Monday, May 26, 2008

Open Letter to Them All

I just hope this would be the last that there would be for this chapter of all of our lives.

To Her

You know, I really pity you for having to live a life like that. You try so hard not to let people know how your life is really full of bitterness by exerting too much effort on making people think that you’re too confident and too strong. By overdoing it, hindi mo alam masnahahalata tuloy na puno talaga ng bitterness yung buhay mo at pinipilit mo lang takpan. So sad. Naaawa ako sayo dahil nagsesettle ka na sa ganyang klaseng buhay. You’re still young. You can still learn how to take life simply and without fear of being hurt again, or whatever bad things that have happened to you in the past that might have scarred you. Or maybe you fear that people might think you are weak. Being weak some times is only human. Breathe, girl. You don’t wanna die without feeling the real essence of living. You may be enjoying life now with how you’re currently living it, but think. At the end of the day, is there anything or someone left with you? You don’t wanna be alone, do you?

To Him

You know I was hurt. The lies and all, I was really hurt. But admitting your mistakes means a lot to me. I know it took a lot from you to confess everything, especially that ultimate mistake that you did. Alam ko ang daming nagsasabi na sana hindi mo na lang inamin para wala ng gulo, but you still chose to tell me the truth. I give you credit for your courage and for that I knew you still care for the relationship. I knew what I had to do is to forgive, and that’s what I did despite being so much hurt, because my love for you is enough to make me believe that there is still hope in fixing everything. I just wish you really are sincere when you said you are really sorry for all the mistakes that you had and when you promise, too, that you will never make me feel this pain ever again. I don’t wanna be disappointed and so depressed like this again in the future, that is why I will not expect anymore from you. Just do what you have to do. You know how difficult it is for me to give you another chance. I wish you will treasure it this time.

To My Friends

A thousand thank you’s to all of you who stood by me for the past few days that I was struggling to keep my self together. I know it would be difficult for most of you to understand why I decided to give him another chance. I would like to borrow Vinny’s line for this. “Mahal ko kasi, eh.” Sorry na, guys. I know in time you’ll see that my decision was right, but if not… Papayag naman ako magpabatok, magpasampal, lahat na… I love you guys. Thanks again.

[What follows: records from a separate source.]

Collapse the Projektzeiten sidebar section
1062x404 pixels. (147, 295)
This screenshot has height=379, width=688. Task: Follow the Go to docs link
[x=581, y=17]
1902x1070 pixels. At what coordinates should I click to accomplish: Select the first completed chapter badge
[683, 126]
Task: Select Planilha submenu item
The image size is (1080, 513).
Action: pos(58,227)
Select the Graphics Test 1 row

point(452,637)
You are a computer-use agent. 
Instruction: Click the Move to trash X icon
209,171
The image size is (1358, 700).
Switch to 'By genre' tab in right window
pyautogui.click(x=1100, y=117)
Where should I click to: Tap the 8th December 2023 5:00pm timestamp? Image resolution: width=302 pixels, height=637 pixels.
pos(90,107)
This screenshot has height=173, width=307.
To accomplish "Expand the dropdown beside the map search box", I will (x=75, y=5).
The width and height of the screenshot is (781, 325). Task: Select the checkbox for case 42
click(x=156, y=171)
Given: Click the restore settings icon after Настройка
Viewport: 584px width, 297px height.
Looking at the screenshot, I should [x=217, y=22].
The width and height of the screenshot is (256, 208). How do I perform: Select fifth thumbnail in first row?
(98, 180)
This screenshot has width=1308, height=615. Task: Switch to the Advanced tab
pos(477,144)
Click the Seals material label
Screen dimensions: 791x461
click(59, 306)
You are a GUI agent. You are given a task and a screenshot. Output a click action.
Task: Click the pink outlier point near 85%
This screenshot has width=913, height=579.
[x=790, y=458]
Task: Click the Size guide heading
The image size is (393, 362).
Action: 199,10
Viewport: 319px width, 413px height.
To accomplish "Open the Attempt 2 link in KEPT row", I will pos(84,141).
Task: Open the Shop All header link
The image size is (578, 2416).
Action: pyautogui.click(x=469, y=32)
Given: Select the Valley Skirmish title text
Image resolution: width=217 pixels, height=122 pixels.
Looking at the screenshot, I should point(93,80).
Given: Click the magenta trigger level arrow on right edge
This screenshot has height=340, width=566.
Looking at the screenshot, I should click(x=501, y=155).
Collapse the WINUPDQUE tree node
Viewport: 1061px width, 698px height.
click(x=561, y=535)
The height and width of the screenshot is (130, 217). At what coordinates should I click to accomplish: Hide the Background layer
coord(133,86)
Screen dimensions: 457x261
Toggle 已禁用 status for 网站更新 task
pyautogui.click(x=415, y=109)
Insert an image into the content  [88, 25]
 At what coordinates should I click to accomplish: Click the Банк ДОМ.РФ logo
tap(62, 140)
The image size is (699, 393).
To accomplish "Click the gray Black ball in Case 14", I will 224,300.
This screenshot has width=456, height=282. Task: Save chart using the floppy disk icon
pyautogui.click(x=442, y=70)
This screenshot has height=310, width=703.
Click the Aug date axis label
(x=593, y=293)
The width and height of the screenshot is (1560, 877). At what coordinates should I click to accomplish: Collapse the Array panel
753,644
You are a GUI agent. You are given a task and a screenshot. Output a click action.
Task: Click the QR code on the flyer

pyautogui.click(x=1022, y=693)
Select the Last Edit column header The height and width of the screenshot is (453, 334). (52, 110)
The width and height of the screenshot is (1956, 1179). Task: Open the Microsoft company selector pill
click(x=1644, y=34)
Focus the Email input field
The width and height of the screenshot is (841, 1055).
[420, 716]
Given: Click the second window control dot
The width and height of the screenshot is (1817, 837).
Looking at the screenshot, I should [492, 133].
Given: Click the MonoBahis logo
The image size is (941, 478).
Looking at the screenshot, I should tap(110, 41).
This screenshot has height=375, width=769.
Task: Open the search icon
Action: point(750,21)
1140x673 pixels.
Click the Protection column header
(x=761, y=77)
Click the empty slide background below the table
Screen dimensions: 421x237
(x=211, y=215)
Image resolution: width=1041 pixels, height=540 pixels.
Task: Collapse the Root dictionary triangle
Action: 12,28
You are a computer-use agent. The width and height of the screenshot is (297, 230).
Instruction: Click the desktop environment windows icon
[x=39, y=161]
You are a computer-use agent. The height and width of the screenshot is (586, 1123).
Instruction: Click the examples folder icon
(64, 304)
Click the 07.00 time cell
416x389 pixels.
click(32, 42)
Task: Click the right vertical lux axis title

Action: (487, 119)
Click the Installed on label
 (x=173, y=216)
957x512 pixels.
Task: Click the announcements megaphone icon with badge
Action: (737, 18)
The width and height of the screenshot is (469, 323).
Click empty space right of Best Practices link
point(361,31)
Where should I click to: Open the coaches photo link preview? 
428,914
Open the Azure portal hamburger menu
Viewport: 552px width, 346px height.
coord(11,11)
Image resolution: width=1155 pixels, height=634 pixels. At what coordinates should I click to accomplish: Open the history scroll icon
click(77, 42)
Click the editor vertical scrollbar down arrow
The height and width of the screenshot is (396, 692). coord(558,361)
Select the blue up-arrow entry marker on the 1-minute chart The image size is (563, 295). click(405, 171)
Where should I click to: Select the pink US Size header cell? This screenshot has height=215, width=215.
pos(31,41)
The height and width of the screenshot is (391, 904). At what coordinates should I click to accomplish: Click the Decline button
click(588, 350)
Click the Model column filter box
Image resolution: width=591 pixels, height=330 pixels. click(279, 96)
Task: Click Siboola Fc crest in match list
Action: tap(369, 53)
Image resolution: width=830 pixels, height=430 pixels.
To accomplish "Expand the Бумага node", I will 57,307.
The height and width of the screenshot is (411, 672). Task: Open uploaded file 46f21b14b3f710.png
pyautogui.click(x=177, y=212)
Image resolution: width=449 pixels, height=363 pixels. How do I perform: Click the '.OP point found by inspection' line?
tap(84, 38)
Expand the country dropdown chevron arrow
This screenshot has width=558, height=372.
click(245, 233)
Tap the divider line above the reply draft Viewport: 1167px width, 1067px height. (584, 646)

To His So-called “Friends” At the Office

Honestly, I really don’t like most of your ways and stuff. Most especially, dahil hinahayaan niyo lang na gumawa ng maling desisyon yung mga tinatawag niyong kaibigan. When you get to play, know who are the people na isasali niyo. Tsaka, alam niyong may girlfriend yung tao, hinahayaan niyo lang, alam niyo na ngang mali na yung mga nagiging desisyon. Or baka naman mga self-proclaimed bad influences na kayo kaya ganun. I know everything is still a choice of an individual, but if you want to ruin your lives, don’t influence others to do the same. I want you to know that this is the impression that you had given me, just prove me wrong if I am. And I certainly hope you will.